While it’s not possible to learn how to ride a horse from a website, book, or video, you can still educate yourself on what to expect when you start taking lessons. However, the best way to learn how to ride is to work with a qualified instructor who can provide personalized guidance, help you avoid bad habits, correct mistakes, and keep you safe and comfortable.
Whether you choose to learn English or Western riding, there are certain skills you’ll need to master to become a competent rider.
Before you start riding
Before you start learning actual riding skills, it’s essential to learn some basic horse care and handling skills such as tying, grooming, and leading. These skills will not only help you understand horses better but also ensure your safety while riding. Some riding schools may skip these important skills, but they are crucial for your overall horsemanship, especially if you plan to ride alone in the future.
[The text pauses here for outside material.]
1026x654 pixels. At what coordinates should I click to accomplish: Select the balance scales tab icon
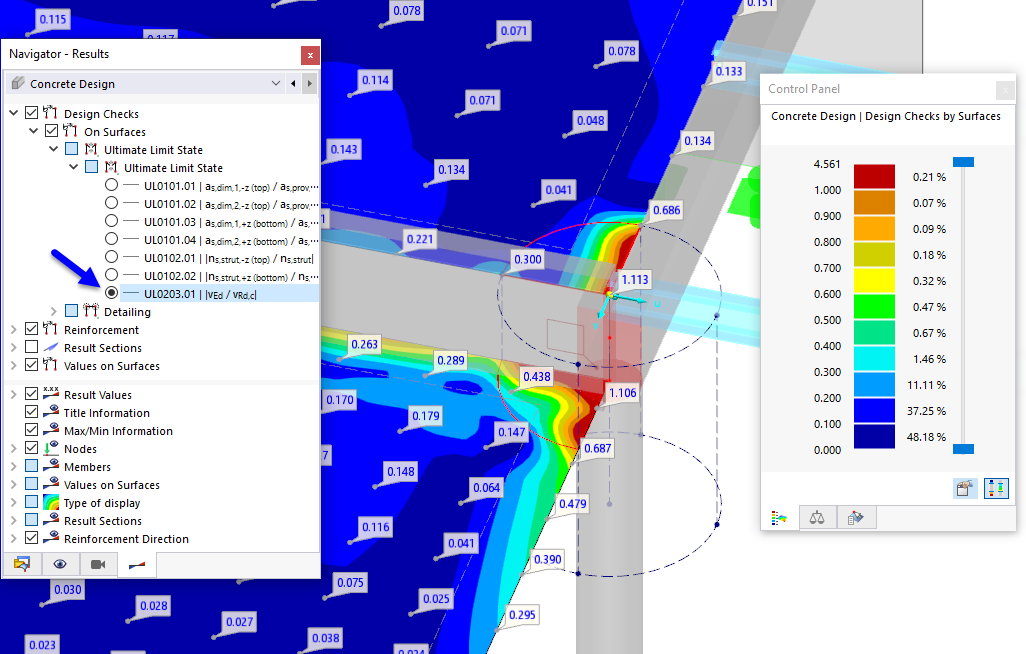[818, 516]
Once you’ve ensured that your horse is safely tied and properly groomed, the next step is to prepare for your ride by saddling up. It’s important to learn how to correctly put on either an English or Western saddle and bridle, as well as how to properly fasten the cinch on a Western saddle.
Once your horse is groomed, saddled up, and waiting for you, it’s tempting to jump right into riding. However, it’s crucial to take your time and learn how to properly mount your horse. Once you’re up there, it’s essential to sit correctly in the saddle for a comfortable and safe ride.
As a beginner rider, it’s common to feel unsteady and unsure in the saddle. It may take some time for your body to adjust to the new movements and coordination required for riding. You may find it challenging to coordinate all the necessary body movements and remember all the instructions at once. But with regular practice and patience, you’ll gradually become more comfortable and confident in the saddle. Remember that building riding skills take time and dedication.
Walk, Halt, and Turn
Your instructor will typically start by explaining how to cue the horse to walk, which can take some getting used to if you’ve never ridden before.
In English riding, riders often use a direct rein to turn their horses, while in Western riding, neck reining is a common technique used for turning.
Cantering, trotting, jogging, or lolling
As you gain more experience and confidence, you can start learning to ride at faster paces. However, it’s important to take things at your own pace and not rush into anything that may make you feel scared or uncomfortable. After all, learning to ride should be an enjoyable experience.
Trotting: Trotting can be a challenge to learn, especially when it comes to posting. Practice is essential, and eventually, you’ll find yourself doing it naturally.
Sitting trot: Mastering the sitting trot can be tricky. However, there are tips you can follow to help you eliminate the bounce.
Cantering or loping: Once you’re confident and secure in your riding, cantering or loping can be a lot of fun and easier than trotting.
Although not actual riding skills, prioritizing safety with horses is essential. Your coach can assist you in recalling these safety guidelines while riding since it can be challenging to remember so many new things.
Arena safety and etiquette: Similar to traffic rules that prevent chaos, arena etiquette ensures that riders maintain a safe distance from each other and avoid cutting one another off.
Trail safety: Riding on a trail is an exciting experience that comes with several hazards. Be aware of what to look out for to be prepared.
Riding safely at night: Riding after dark requires extra caution, whether you get caught or intentionally ride out in the dark.
Roadside riding safety: Horses and traffic don’t mix well, but if you must ride along roadsides, take the necessary precautions to stay safe.
Beyond the Basics
In addition to the fundamental riding skills, it’s important to learn some advanced techniques to improve your riding abilities and safety. Under the guidance of an experienced coach, practice how to perform an emergency dismount and fall off safely. Remember to always wear a helmet, proper boots, and consider additional safety gear like a chest protector and mouth guard.
Backing up or rein-back: Knowing how to back up your horse can be useful in various situations.
Ride bareback: Riding bareback is a fun and warmer option during the winter season.
How to fall off: Although accidents and injuries can still occur when riding, learning how to perform an emergency dismount and fall off correctly can be helpful if your horse spooks, bucks or misbehaves.